### [To be done]
Reproduce the part of the newsgroup message below from "From: Peter Olcott" to "WINDOWS development forum?", word for word.

### [Text passage]
###
From: Peter Olcott on

"Hector Santos" <sant9442(a)nospam.gmail.com> wrote in message
news:uBpFdU21KHA.5828(a)TK2MSFTNGP02.phx.gbl...
> Answer my questions and I'll answer yours (which was done
> a few times already).
>
> If you are going to design for Linux, then;
>
> Why are you trolling in a WINDOWS development forum?
>
> Why are you here asking/stating design methods that
> defies logic
> under Windows when YOU think this logic is sound under
> UNIX?
>
> If you are going to design for Windows, then you better
> learn how to follow WINDOWS technology and deal with its
> OS and CPU design guidelines.
>

I am concurrently carrying on conversations in multiple
groups. I am talking here because I am getting useful advice
here. I took Joe's advice about the issues related to file
I/O buffers and specifically got the answers that I needed
about these. The most difficult issue with buffers is the
disk drive's own onboard cache, and it looks like the most
reliable solution for this issue is to simply turn off write
buffering.

Was your trouble with Windows named pipes? (I won't be using
those).
What IPC did you end up choosing? (I like named pipes
because their buffer can grow to any length).

> --
> HLS
>
> Peter Olcott wrote:
>
>> "Hector Santos" <sant9442(a)nospam.gmail.com> wrote in
>> message news:uhFwgp11KHA.140(a)TK2MSFTNGP05.phx.gbl...
>>> Peter Olcott wrote:
>>>
>>>
>>>> I think that many of these issues may go away by using
>>>> two half-duplex named pipes one in each direction. No
>>>> one has yet pointed out any issues with Unix/Linux
>>>> named pipes. I like named pipes because the implement
>>>> the FIFO intuitively with minimal learning curve.
>>>
>>> I can only hope that one day you will actually begin
>>> your work, so you can see how great it will work.
###
### [Information provided]
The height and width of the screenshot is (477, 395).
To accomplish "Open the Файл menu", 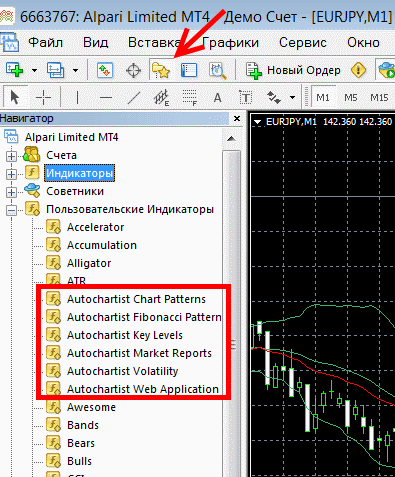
###
### [Reply]
From: Peter Olcott on

"Hector Santos" <sant9442(a)nospam.gmail.com> wrote in message
news:uBpFdU21KHA.5828(a)TK2MSFTNGP02.phx.gbl...
> Answer my questions and I'll answer yours (which was done
> a few times already).
>
> If you are going to design for Linux, then;
>
> Why are you trolling in a WINDOWS development forum?